VWe had two very exciting trips to Pulau Bangka and the Lembeh Strait, respectively.

The island of Bangka lies at the northernmost tip of Sulawesi in waters with currents so confusing that it required our utmost attention not to be thrown against rocks and corals.

Underwater Garden of Eden
The dive site Sahaung consisted of large rocks and rock formations that made the current turn off in unpredictable directions. But never before had we seen so beautiful gardens of soft corals in all shapes and colours, and the site was virtually littered with different and colourful species of scorpionfish and filter feeders.

The water was fairly cold as the currents came straight from the depths of the Celebes Sea – a measly 27oC - brrrrrr.

Ready, steady, go...

To the Muck Diving Capital
Lembeh Strait is situation on the east coast of the Sulawesi peninsular. Kim of Eco Divers had told us that if God felt – according to local folklore – that one of his underwater creations turned out too ugly he threw it in the Lembeh Strait. And if that wasn’t enough there should be a very good chance to see f.inst. the pygmy seahorse, so off we went.

First over land from Tasik Ria south of Manado to Bitang and then north onboard one of the local narrow wooden boats that looked like it was just about to capsize any moment.

Finally, the Pygmy Seahorse
Our first dive was almost normal though the visibility wasn’t more than 10 m. Benni, our guide, quickly found the fan coral where the pygmy seahorse usually hangs out. He pointed, we looked – and shook our heads. He pointed again, we looked again – and shook our heads.

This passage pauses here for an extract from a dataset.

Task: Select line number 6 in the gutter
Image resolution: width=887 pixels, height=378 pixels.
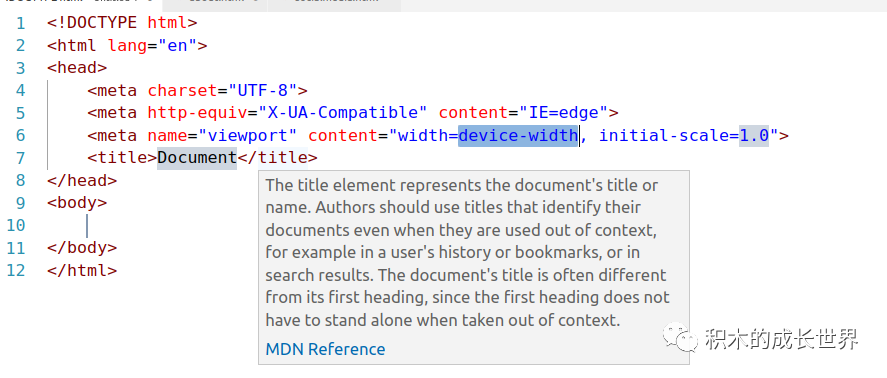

Then like a magician he produced a magnifying glass from his BCD – and we all nodded. Not only was the pygmy seahorse in colour and structure the spitting image of its preferred fan coral, it was also no bigger than about 1 cm.

Beavis and Butthead in the Jungle

This Could be Hell
Like many other places Lembeh Strait was also full of nudibranchs in all the colours of the rainbow. But as the Story of Creation goes we must admit that there was something quite special – almost eerie – about this part of the strait. Even the corals and sponges on our first dive looked odd, horror-like.

Our second dive was simply surreal. We had crossed the strait to the mainland and jumped in the water as we finished suiting up (the boat wasn’t big enough for us to suit up all at once).

When we first peeked into the blue it looked like a normal day in Danish waters: Sand, sand, sand… and about six to seven meters of visibility with lots of fluff in the water.

The Magic of Benni
But then Benni set to work. And we got to see sea urchins that looked like scarlet read neon signs trotting briskly along the bottom, fish with delta-shaped wings – also trotting along, lots of seahorses, scorpionfishes and frogfishes and stuff we didn’t even manage to find in the books afterwards.

To this day our dives in Lembeh Strait are still the ones we talk the most about – after a total of 27. Highly recommended.